This is the third use of the Mirage name by Mitsubishi but the latest variant has precious little to do with the first two. It's a tiny-tot city-car that competes with Suzuki's Alto, Holden's Spark, Nissan's Micra and the VW Up.


Mitsubishi has made sure you'll pay attention to the new, rather kooky-faced Mirage by setting the starting price at $11,990 drive away if you cash in your Westfield $1000 incentive voucher that comes with the car. That's Chinese territory falling neatly between Chery's J1 and J3 on price.

The Mirage is available with a five-speed manual transmission or optional CVT auto at an extra $2250. Metallic paint adds $500 bucks so that kick off price is already seriously under inflationary pressure. Three models are offered ES, Sport and LS with the latter two getting alloy wheels and more kit and Sport having nothing sporty about it whatsoever.

Standard equipment is generous and includes six air bags, aircon, trip computer, multi audio connectivity, leather wheel with multi controls, Bluetooth and power assisted ancillaries. The higher spec' cars look better because of the wheels and other bits and pieces.


Power comes from a 1.2-litre, petrol three-plonker with MIVEC variable valve timing. It's a "new" engine but doesn't have "new" technology like direct fuel injection, decoupling ancillary drives or auto stop/start - it's all old skool stuff. Funny thing is the new technology would have made the little Mitsu' even more efficient and cost not a lot give the volumes involved and country of manufacture.
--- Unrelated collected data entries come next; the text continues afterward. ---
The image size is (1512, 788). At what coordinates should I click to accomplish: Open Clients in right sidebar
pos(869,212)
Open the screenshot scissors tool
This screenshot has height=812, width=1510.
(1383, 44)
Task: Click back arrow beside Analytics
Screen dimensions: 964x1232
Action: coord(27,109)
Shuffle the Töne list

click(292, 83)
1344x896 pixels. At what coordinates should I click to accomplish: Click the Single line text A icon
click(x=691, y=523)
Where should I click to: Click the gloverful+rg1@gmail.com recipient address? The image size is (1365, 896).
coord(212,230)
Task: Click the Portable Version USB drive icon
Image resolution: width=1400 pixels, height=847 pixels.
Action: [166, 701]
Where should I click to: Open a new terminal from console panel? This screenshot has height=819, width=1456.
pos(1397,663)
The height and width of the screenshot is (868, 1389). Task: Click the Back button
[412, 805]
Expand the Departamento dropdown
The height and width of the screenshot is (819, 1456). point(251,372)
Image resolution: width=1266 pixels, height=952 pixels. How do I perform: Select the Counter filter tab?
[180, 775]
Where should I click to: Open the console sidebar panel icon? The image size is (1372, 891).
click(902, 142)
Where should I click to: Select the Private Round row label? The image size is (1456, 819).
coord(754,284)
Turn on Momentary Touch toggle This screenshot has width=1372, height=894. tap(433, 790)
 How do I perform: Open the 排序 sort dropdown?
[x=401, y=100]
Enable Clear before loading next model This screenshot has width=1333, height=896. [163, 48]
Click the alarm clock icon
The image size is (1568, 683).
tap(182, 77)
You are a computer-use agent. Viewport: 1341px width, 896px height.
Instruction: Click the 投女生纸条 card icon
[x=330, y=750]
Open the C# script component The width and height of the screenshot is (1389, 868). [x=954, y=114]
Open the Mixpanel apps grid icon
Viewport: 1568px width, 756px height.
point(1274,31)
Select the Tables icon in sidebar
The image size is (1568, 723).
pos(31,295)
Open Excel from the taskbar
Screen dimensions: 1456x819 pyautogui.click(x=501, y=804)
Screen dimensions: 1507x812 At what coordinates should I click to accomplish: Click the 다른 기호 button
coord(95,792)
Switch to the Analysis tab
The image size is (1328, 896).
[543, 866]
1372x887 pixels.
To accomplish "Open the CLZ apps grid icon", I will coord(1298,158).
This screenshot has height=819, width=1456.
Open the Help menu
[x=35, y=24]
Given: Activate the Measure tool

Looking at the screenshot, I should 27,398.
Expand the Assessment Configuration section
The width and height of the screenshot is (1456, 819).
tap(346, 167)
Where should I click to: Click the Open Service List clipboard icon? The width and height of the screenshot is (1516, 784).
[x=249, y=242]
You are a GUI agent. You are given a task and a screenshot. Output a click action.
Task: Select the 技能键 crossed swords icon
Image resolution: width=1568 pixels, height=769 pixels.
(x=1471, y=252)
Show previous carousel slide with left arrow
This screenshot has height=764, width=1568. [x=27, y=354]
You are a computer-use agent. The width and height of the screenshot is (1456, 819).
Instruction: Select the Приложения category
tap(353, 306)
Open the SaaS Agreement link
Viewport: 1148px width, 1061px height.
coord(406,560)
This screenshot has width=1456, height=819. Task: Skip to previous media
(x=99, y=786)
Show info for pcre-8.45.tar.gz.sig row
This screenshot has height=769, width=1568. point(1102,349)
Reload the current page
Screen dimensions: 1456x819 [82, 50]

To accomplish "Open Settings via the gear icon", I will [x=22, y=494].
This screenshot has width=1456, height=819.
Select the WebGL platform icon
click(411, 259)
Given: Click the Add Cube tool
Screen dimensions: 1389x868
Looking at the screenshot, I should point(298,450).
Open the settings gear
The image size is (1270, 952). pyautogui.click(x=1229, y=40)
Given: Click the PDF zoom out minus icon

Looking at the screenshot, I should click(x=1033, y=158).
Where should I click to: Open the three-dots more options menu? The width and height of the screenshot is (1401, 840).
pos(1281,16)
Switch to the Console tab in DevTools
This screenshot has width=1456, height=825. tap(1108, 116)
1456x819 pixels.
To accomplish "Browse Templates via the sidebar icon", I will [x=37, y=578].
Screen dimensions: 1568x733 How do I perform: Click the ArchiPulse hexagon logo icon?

Designed and built as a "global" light car, Mirage has a number of attributes that lend it perfectly to city driving not the least being its compact dimensions but also available room which is impressive in something so small, a tight turning circle and frugal fuel use rated as low as 4.6-litres/100km. The boot is OK and there are seats for four, five at a (real) pinch.

Compared with the early production models we briefly drove last year in Thailand (where Mirage is made), the Aussie spec' model has a front stabiliser bar, stability control, two-tone interior leather wheel, higher grade seats, more sound insulation and there's been some local development work. It makes a fair bit of difference transforming a forgettable econobox into something you might entertain as a city runabout or a kiddie's first car.


It warbles out 57kW/100Nm which is adequate for a car this size and weight. We wouldn't like to see it with four adults on board, uphill with the aircon' blasting though. Handling is acceptable constrained a tad by the tallish body and skinny tyres. It has a decent ride that copes with rough roads and gives a high level of comfort for such a small package.

We drove both transmissions and think the CVT is a better bet for city driving. The manual needs an extra cog to reduce the gap between each ratio and better capture available torque. You've got to row it along in hilly driving and flick through the cogs to keep it on the boil. This dents fuel economy somewhat.

It's all hard plastic inside but that means it's wipe clean and almost bulletproof in wear terms. Whack the door trim with your suitcase and it doesn't matter a bit. The fixed price servicing is welcome as is the generous warranty.